START PROVIDED TEXT

The Science Of Health: Welcome back to “The Science Of Health”, ABP Live’s weekly health column. Last week, we discussed different types of cancers in women. This week, we will discuss how the new human reference genome, which represents more diversity, will help understand the link between genes and health.
In 2003, the human genome was sequenced for the first time. Known as the human reference genome, it has been used as a standard to understand diseases, evolution, the role of genes, and to compare other genetic data.
However, the human reference genome has not been without flaws. Although it was sequenced from about 20 individuals, about 70 per cent of its data was obtained after sequencing the DNA of a single man who was of predominantly African-European background.
Now researchers have developed a reference pangenome using the genomes of 47 individuals from across the world. This reference genome, called a “pangenome”, represents the highest diversity ever known. This will give researchers a broader understanding of health and illness when they compare the genome of any individual with the reference pangenome.

END PROVIDED TEXT

● DIRECTIONS
Continue the health column on the human reference pangenome, starting right after its last sentence.

START EXCERPTED RECORDS

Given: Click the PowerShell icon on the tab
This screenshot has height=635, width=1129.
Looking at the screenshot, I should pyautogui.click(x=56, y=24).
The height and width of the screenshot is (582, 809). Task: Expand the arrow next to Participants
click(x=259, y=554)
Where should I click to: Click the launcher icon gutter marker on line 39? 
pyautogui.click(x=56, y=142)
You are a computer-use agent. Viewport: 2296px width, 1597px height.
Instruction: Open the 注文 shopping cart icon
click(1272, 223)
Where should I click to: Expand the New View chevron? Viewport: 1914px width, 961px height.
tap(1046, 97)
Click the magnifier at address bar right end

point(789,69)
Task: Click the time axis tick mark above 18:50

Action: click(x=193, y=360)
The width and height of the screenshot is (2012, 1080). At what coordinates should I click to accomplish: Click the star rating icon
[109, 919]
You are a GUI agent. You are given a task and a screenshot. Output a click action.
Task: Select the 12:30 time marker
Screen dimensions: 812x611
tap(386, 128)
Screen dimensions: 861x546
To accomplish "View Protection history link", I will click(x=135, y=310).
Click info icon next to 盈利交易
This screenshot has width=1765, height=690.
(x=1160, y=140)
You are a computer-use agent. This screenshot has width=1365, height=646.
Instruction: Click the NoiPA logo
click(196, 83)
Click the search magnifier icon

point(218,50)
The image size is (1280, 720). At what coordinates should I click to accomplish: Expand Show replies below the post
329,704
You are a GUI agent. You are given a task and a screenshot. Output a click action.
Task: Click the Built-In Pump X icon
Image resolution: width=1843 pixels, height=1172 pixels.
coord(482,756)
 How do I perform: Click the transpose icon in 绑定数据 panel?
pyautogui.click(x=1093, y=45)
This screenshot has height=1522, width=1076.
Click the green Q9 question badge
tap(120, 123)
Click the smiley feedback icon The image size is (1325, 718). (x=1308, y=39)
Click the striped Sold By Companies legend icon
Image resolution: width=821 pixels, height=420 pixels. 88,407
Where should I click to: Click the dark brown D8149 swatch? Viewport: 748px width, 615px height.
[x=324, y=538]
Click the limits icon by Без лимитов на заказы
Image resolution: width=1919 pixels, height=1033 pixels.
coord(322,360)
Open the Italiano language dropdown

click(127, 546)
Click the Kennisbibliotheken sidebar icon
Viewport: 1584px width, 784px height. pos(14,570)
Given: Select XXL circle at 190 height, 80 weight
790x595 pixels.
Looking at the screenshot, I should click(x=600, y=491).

END EXCERPTED RECORDS

● RESPONSE AREA
The study describing the findings was recently published in a set of papers in Nature and other journals.
The existing reference genome
The existing reference genome is based on DNA sequenced as part of the Human Genome Project, which decoded about 92 per cent of the human genome. The remaining eight per cent of the human genome, which contains DNA from a region called heterochromatin, was sequenced in 2022. Heterochromatin is gene-poor, highly condensed, and transcriptionally silent, which means it does not code for proteins.
ALSO READ | Scientists Decode How The Entire Human Genome Was Sequenced. Know Why It's Important
Even after the DNA of the heterochromatin region of the human genome was sequenced, the 0.2 to 1 per cent of DNA that represents diversity remained imperfect.
The earlier human reference genome does not tell us anything about the 0.2 to one per cent of genetic sequence that makes each human on Earth different from others, because 70 per cent of the genome's data comes from a single person. The reference genome does not represent several genetic variants found in non-European populations. Some of the health problems in the world are attributed to this bias in biomedical data.
The new reference pangenome
Researchers at the Human Pangenome Reference Consortium, a collaboration launched in 2019 to address the problem of the original human reference genome lacking diversity, have decoded 99 per cent of each sequence in the pangenome with high accuracy, and successfully characterised the 0.2 to one per cent of the genome that represents diversity.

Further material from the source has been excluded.